Your cart is currently empty!
Privacy Policy
Last updated: 28 May 2025
1. Who We Are
This website is operated by Qlanq OÜ (“Qlanq”, “we”, “our” or “us”), a private limited company registered in the Republic of Estonia with registry code 17226837.
Address: Harju maakond, Tallinn, Kesklinna linnaosa, J. Vilmsi tn 47, 10115
E-mail: [email protected], [email protected]
For the purposes of Regulation (EU) 2016/679 (the “GDPR”), Qlanq OÜ is the data controller for the personal data described in this notice.
2. The Data We Collect
| Category | Typical items | Why we need it |
|---|---|---|
| Identity & Contact Data | full name, company name, billing / delivery address, e-mail, phone | to create your account, issue invoices and keep you informed about your order |
| Order Data | language pair, word count, delivery deadline, service options | to prepare a quote and fulfil the translation contract |
| Content to be Translated | any text, file or reference material you upload (which may itself contain personal data) | translating and revising the material you send us |
| Payment Data | last four digits of card, transaction ID, payment status (actual card details are handled by our payment processor and never reach our servers) | to process refunds, prevent fraud, keep accounting records |
| Technical Data | IP address, browser / device information, time stamps, cookies (see § 10) | to keep the site secure and improve performance |
| Marketing Preferences (optional) | newsletter opt-in status | to send you product updates and promotions if you have consented |
We do not intentionally collect special-category data (art. 9 GDPR).
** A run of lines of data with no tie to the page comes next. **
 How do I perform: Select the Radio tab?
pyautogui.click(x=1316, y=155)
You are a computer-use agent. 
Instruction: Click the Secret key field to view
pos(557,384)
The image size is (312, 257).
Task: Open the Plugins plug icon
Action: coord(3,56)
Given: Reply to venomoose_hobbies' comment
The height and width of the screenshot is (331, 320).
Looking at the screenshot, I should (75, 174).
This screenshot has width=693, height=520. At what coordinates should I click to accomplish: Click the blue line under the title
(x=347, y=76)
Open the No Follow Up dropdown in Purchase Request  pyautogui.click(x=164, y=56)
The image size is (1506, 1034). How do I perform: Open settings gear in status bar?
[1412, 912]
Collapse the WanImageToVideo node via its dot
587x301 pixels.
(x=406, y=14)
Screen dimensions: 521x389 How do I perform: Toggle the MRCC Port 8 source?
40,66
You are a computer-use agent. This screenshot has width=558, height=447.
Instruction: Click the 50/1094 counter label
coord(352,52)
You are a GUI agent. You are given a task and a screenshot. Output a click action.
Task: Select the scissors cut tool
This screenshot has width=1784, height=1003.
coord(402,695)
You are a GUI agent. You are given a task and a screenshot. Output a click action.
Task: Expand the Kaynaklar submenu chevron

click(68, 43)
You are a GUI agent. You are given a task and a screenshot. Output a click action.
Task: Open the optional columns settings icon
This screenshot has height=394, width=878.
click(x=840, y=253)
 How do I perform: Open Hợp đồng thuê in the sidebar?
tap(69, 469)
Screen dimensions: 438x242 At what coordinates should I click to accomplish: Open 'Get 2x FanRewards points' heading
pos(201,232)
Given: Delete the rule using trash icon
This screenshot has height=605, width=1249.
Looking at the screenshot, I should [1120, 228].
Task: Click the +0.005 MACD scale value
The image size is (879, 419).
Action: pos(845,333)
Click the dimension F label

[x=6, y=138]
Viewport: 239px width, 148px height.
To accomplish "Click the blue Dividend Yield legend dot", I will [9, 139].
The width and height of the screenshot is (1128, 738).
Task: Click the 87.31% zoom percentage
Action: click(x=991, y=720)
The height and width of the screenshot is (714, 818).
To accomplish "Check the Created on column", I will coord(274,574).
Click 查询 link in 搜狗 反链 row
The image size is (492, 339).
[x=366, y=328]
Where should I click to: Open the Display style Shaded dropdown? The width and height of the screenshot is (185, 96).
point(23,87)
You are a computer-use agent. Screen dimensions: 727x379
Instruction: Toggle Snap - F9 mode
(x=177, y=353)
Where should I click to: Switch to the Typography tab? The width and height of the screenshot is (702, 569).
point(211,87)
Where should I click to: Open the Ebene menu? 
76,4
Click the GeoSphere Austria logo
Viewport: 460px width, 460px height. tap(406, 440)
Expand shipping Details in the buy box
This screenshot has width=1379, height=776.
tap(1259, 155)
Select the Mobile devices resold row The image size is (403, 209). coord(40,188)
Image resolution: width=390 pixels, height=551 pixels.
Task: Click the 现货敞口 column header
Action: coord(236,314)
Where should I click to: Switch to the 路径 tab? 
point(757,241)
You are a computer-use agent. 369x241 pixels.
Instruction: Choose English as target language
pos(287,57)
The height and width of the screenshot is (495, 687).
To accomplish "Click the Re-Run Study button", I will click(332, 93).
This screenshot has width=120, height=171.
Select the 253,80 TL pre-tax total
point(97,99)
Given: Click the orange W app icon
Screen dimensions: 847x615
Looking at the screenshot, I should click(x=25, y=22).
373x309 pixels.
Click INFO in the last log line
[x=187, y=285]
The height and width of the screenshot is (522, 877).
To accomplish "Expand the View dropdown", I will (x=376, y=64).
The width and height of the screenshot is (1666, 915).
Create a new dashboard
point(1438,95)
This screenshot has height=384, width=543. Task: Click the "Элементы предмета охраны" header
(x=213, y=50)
If such data appears inside the text to be translated, we process it only as necessary to perform the translation service you requested.
3. Legal Bases for Processing
| Purpose | GDPR basis |
|---|---|
| Provide quotations, translate your text, deliver files, manage payments | Performance of a contract (Art 6 (1)(b)) |
| Maintain records required by tax / accounting law | Legal obligation (Art 6 (1)(c)) |
| Prevent fraud, defend legal claims, improve our platform | Legitimate interests (Art 6 (1)(f)) |
| Send you e-mail marketing | Consent (Art 6 (1)(a)) – you can withdraw at any time |
4. Who Has Access to Your Data
- In-house project managers – coordinate your order.
- Freelance linguists – receive only the text and reference files needed for your job, plus a first name (or reference number) to keep projects organised.
- Payment service providers – Stripe / PayPal or whichever gateway you choose at checkout.
- Hosting & IT vendors – provide secure servers, backups, analytics, and e-mail.
- Professional advisers & authorities – auditors, accountants, courts, tax boards, if legally required.
All service providers are bound by confidentiality and, where applicable, a GDPR-compliant data-processing agreement.
5. International Transfers
If a translator or cloud service is located outside the European Economic Area, we rely on one of the following safeguards:
- an adequacy decision under Art 45 GDPR, or
- standard contractual clauses adopted by the European Commission (Art 46).
6. Retention Periods
| Data set | Typical retention |
|---|---|
| Customer account & invoices | 7 years (Estonian accounting law) |
| Translation memory / glossary entries | until you delete your account or ask us to erase them |
| Raw project files & e-mail correspondence | 2 years after project completion, unless a longer period is needed to resolve disputes |
| Marketing e-mail opt-in logs | stored until you unsubscribe or we sunset the list |
| Analytics cookies | see cookie table in § 10 |
We routinely anonymise or securely erase data that we no longer need.
7. Your Rights
Under Articles 15-22 GDPR you may:
- Access the personal data we hold about you.
- Ask us to correct inaccurate or incomplete data.
- Request erasure (“right to be forgotten”).
- Restrict or object to certain processing.
- Receive your data in a portable format.
- Withdraw consent at any time (for marketing or other consent-based uses).
To exercise any of these rights, contact us via the details in § 1. If you believe we have infringed your data-protection rights, you may lodge a complaint with the Estonian Data Protection Inspectorate (aki.ee) or with your local supervisory authority.
8. Security Measures
We use industry-standard safeguards, including:
- HTTPS encryption,
- access controls and multi-factor authentication for staff,
- server-side encryption at rest,
- routine vulnerability scans and backups.
No internet transmission is ever 100 % secure, but we follow best practices to minimise risk.
9. Automated Decision-Making
We do not engage in automated decision-making that produces legal or similarly significant effects as defined in Art 22 GDPR.
10. Cookies & Similar Technologies
Our site uses essential cookies to keep your cart and login session working, plus optional analytics cookies (Google Analytics 4) to understand how visitors use our pages. The first-time banner lets you accept or reject analytics cookies.
11. Updates to This Policy
We may update this Privacy Policy occasionally. Material changes will be highlighted on this page or by e-mail if appropriate. The revision date at the top tells you when it was last modified.